[Element and text location data]:
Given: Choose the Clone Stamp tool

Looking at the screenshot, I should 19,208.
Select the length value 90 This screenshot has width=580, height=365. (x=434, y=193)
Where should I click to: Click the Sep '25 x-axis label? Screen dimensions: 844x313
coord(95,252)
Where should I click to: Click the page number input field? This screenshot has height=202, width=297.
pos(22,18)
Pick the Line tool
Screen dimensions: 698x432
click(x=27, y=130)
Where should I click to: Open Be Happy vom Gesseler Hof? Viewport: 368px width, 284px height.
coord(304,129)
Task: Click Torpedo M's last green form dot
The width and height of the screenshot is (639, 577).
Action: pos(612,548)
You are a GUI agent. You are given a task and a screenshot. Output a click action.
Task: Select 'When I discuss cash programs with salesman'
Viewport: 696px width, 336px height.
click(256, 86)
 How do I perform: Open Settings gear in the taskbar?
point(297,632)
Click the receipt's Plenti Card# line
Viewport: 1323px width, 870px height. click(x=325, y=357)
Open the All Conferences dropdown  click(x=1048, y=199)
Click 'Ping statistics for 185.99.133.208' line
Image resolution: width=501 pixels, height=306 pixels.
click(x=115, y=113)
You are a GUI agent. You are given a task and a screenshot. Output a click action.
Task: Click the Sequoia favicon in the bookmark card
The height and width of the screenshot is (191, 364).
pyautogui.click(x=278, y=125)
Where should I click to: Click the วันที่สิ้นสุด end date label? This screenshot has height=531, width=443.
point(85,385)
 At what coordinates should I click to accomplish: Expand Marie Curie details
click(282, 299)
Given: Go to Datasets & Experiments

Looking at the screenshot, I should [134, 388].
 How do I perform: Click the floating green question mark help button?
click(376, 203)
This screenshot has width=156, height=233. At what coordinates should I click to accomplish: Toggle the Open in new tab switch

[EXERCISE REQUIREMENTS]: Count the lines in the records above that contain the string "green", with case counting. Reply with the number alone.

[RESULT OF THE TASK]: 2